We are all made of stars

by effenheimer at 10:52 AM on April 03, 2003

I had a brain taco for lunch at La Correta Rosa Tuesday. Of course, it wasn’t called a “brain taco” on the menu, it was called “sesos,” but I knew what I was doing.

I’ve been around the world a time or two (at least I’ve been to New Orleans once which is almost the same thing) and I’ve tried to keep an open mind about almost everything – food, music, social mores and customs. In my experience, in order to truly get to know a people, you have to try their food.

No, that’s not quite right. You have to eat their food and understand why they love it. You have to understand why they don’t just go to McDonald’s like us. I’ve had kim chee, squid and octopus soup from Korea, preserved duck eggs and black fungus from China, Mulligatawny stew from India, alligator and raw oysters from Louisiana and seaweed from ... well, the sea, I guess, but by far that brain taco won the award for weirdest thing I ever ate.

I have to say I’d do it again – in theory – but in reality it might be a while before I eat one again.
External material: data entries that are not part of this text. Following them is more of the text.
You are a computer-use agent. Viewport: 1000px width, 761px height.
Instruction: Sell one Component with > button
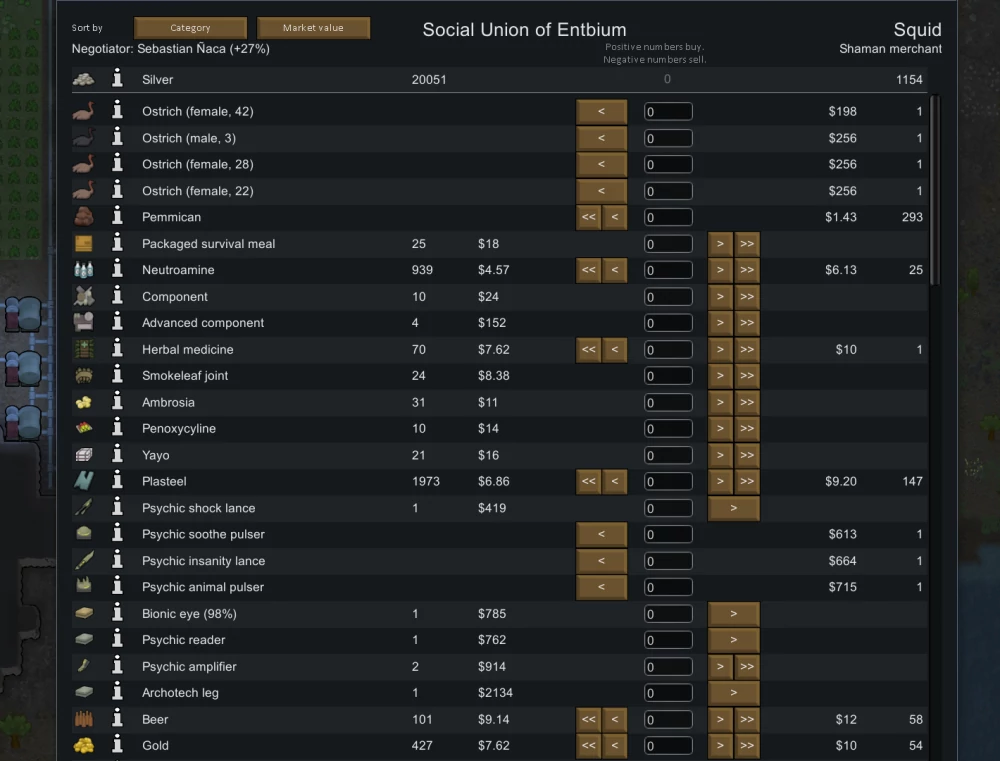tap(721, 297)
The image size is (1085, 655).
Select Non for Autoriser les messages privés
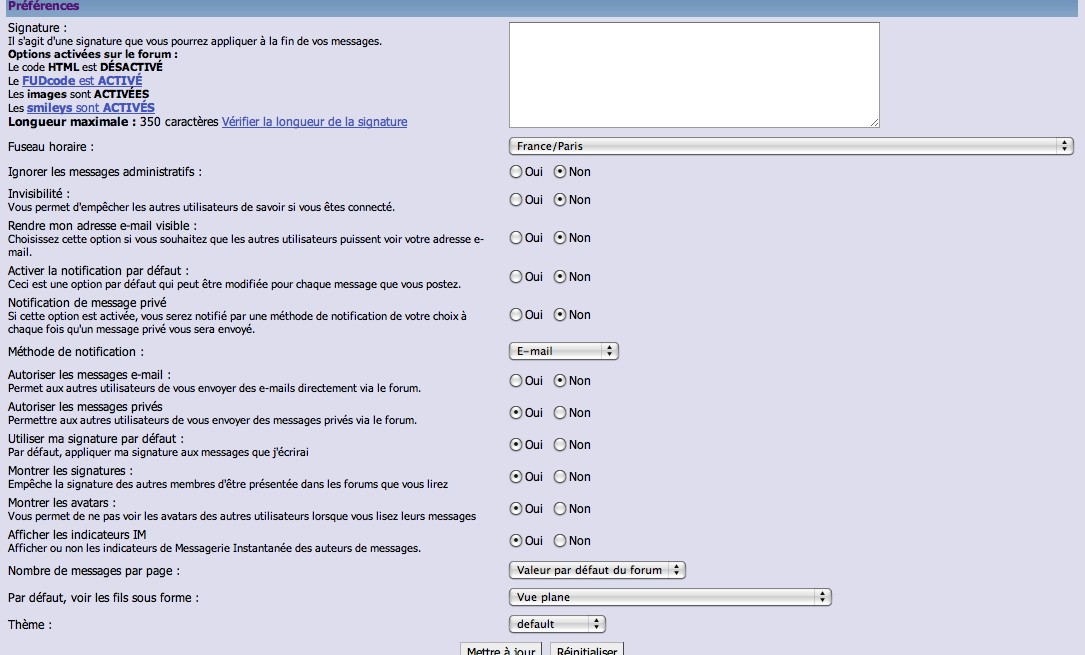(x=560, y=413)
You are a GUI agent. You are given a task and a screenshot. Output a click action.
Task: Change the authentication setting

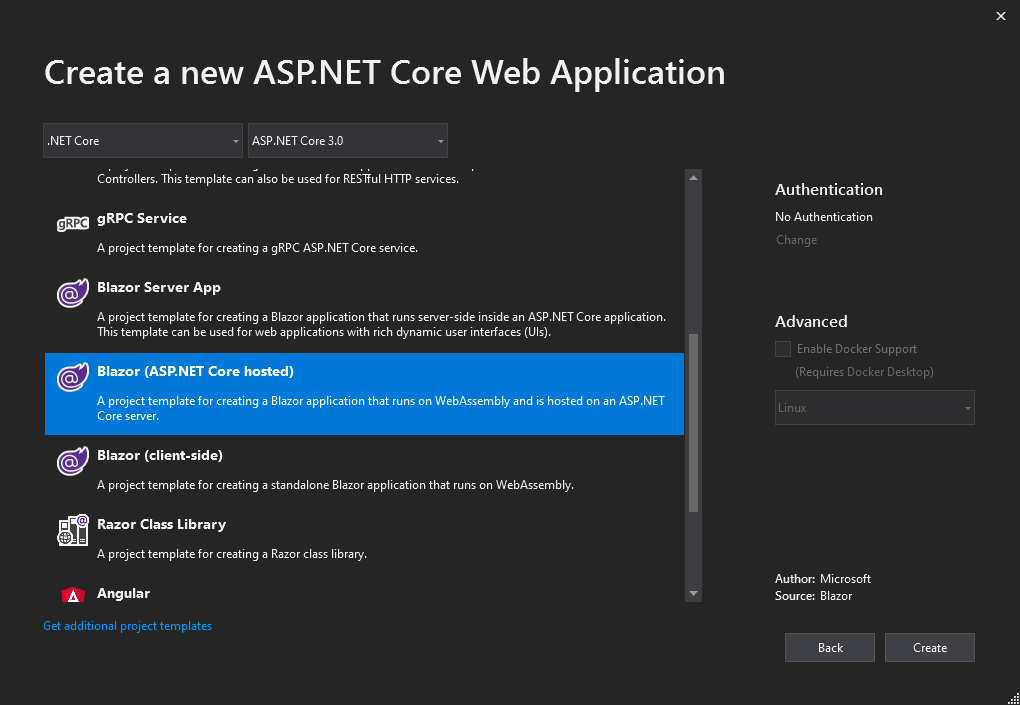tap(796, 240)
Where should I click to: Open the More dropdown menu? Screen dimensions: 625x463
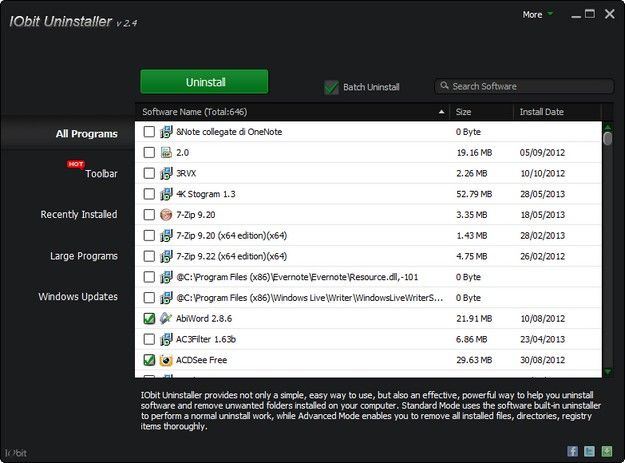pyautogui.click(x=537, y=15)
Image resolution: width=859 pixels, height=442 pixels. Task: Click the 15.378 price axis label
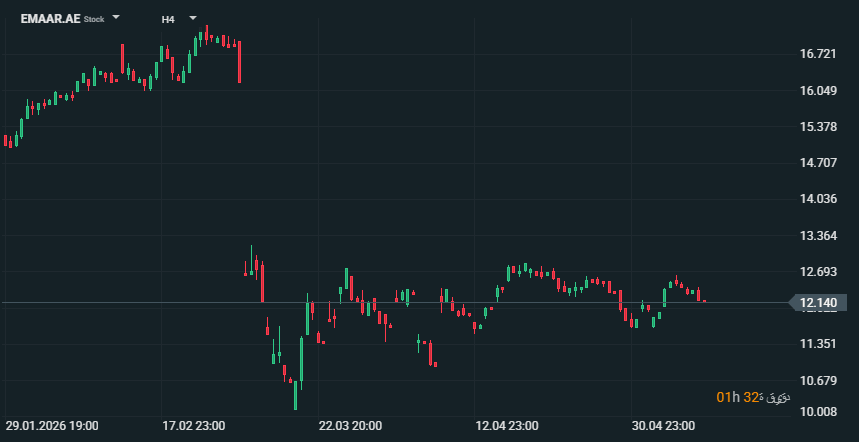[818, 127]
Try it you might like it is a good rule to live by. I’ve been pleasantly surprised before. Cabeza (cheek meat), lengua (tongue), tripas (tripe) – it’s all good. Brain tacos are an aqcuired taste and while they are pretty common in Mexico, they are just a bit too far outside my comfort zone.

Of course, this works both ways. Do you know what a great many Asian people find absolutely disgusting in Western cuisine? Cheese. I had an Indonesean roommate who was sickened when I put cheese on anything. And not just those Ameican singles. I couldn’t blame him for that. I mean the good stuff, cheddar, mozzarella, cream cheese. To him, eating cheese was just like sucking up warm lard through a straw.

My roommate told me about a delicacy from his country called bird’s nest soup. The primary ingredient of bird’s nest soup is, in fact, a sea swallow’s nest. This isn’t metaphor soup, y’all, this is the real deal. Apparently, sea swallows use a lot of spit to hold together their nests made of seaweed and the spawn of small fish. The soup cooks for days and, like most things in Chinese cuisine that aren’t crab rangoon, it is supposed to bring long life and good health.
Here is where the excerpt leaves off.